Task:
Edit the entries below by replacing every "Instruction:" with "Command:". Leave everything else unchanged.

Word and element location entries:
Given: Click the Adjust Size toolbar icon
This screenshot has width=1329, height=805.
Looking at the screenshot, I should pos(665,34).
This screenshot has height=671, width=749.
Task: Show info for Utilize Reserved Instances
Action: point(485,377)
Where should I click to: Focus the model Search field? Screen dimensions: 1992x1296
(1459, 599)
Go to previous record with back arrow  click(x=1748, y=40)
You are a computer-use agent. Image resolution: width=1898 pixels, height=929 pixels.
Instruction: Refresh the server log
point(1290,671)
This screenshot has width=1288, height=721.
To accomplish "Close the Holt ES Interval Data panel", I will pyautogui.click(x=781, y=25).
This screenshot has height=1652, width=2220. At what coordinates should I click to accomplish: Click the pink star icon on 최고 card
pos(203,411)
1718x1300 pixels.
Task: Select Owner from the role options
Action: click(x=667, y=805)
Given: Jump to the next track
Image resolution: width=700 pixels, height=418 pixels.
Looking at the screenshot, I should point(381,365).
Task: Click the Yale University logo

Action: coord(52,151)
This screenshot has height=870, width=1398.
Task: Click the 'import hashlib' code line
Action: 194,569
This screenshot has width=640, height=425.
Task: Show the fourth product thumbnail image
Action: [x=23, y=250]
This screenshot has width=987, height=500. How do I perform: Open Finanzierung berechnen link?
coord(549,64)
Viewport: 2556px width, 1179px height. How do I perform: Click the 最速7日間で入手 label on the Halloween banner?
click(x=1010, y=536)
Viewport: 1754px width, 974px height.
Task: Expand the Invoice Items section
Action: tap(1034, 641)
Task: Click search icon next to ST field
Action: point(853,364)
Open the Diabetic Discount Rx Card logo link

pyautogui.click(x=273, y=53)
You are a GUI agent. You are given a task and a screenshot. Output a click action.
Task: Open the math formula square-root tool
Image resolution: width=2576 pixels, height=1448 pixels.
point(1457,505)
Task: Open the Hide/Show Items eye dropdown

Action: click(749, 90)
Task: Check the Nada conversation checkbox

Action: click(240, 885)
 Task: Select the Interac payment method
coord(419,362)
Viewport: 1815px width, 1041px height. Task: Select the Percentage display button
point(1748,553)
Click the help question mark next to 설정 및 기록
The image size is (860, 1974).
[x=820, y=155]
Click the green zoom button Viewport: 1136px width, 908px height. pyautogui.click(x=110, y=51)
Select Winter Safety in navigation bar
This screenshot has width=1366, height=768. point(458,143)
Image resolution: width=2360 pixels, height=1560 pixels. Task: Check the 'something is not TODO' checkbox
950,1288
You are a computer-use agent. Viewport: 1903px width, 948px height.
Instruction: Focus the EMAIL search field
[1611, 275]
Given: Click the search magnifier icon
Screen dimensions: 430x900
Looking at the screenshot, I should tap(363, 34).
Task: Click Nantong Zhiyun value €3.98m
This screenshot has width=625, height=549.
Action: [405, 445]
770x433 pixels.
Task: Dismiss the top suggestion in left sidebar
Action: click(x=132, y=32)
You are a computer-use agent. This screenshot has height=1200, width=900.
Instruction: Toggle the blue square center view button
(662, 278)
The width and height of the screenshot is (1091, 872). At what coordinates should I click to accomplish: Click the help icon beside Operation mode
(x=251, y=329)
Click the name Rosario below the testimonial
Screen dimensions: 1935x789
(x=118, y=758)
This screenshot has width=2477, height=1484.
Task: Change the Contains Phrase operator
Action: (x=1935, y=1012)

Task result:
Given: Click the Adjust Size toolbar icon
This screenshot has width=1329, height=805.
Looking at the screenshot, I should pos(665,34).
This screenshot has height=671, width=749.
Task: Show info for Utilize Reserved Instances
Action: point(485,377)
Where should I click to: Focus the model Search field? Screen dimensions: 1992x1296
(1459, 599)
Go to previous record with back arrow  click(x=1748, y=40)
You are a computer-use agent. Image resolution: width=1898 pixels, height=929 pixels.
Command: Refresh the server log
point(1290,671)
This screenshot has width=1288, height=721.
To accomplish "Close the Holt ES Interval Data panel", I will pyautogui.click(x=781, y=25).
This screenshot has height=1652, width=2220. At what coordinates should I click to accomplish: Click the pink star icon on 최고 card
pos(203,411)
1718x1300 pixels.
Task: Select Owner from the role options
Action: click(x=667, y=805)
Given: Jump to the next track
Image resolution: width=700 pixels, height=418 pixels.
Looking at the screenshot, I should point(381,365).
Task: Click the Yale University logo

Action: coord(52,151)
This screenshot has height=870, width=1398.
Task: Click the 'import hashlib' code line
Action: 194,569
This screenshot has width=640, height=425.
Task: Show the fourth product thumbnail image
Action: [x=23, y=250]
This screenshot has width=987, height=500. How do I perform: Open Finanzierung berechnen link?
coord(549,64)
Viewport: 2556px width, 1179px height. How do I perform: Click the 最速7日間で入手 label on the Halloween banner?
click(x=1010, y=536)
Viewport: 1754px width, 974px height.
Task: Expand the Invoice Items section
Action: tap(1034, 641)
Task: Click search icon next to ST field
Action: point(853,364)
Open the Diabetic Discount Rx Card logo link

pyautogui.click(x=273, y=53)
You are a GUI agent. You are given a task and a screenshot. Output a click action.
Task: Open the math formula square-root tool
Image resolution: width=2576 pixels, height=1448 pixels.
point(1457,505)
Task: Open the Hide/Show Items eye dropdown

Action: click(749, 90)
Task: Check the Nada conversation checkbox

Action: click(240, 885)
 Task: Select the Interac payment method
coord(419,362)
Viewport: 1815px width, 1041px height. Task: Select the Percentage display button
point(1748,553)
Click the help question mark next to 설정 및 기록
The image size is (860, 1974).
[x=820, y=155]
Click the green zoom button Viewport: 1136px width, 908px height. pyautogui.click(x=110, y=51)
Select Winter Safety in navigation bar
This screenshot has width=1366, height=768. point(458,143)
Image resolution: width=2360 pixels, height=1560 pixels. Task: Check the 'something is not TODO' checkbox
950,1288
You are a computer-use agent. Viewport: 1903px width, 948px height.
Command: Focus the EMAIL search field
[1611, 275]
Given: Click the search magnifier icon
Screen dimensions: 430x900
Looking at the screenshot, I should tap(363, 34).
Task: Click Nantong Zhiyun value €3.98m
This screenshot has width=625, height=549.
Action: [405, 445]
770x433 pixels.
Task: Dismiss the top suggestion in left sidebar
Action: click(x=132, y=32)
You are a computer-use agent. This screenshot has height=1200, width=900.
Command: Toggle the blue square center view button
(662, 278)
The width and height of the screenshot is (1091, 872). At what coordinates should I click to accomplish: Click the help icon beside Operation mode
(x=251, y=329)
Click the name Rosario below the testimonial
Screen dimensions: 1935x789
(x=118, y=758)
This screenshot has width=2477, height=1484.
Task: Change the Contains Phrase operator
Action: (x=1935, y=1012)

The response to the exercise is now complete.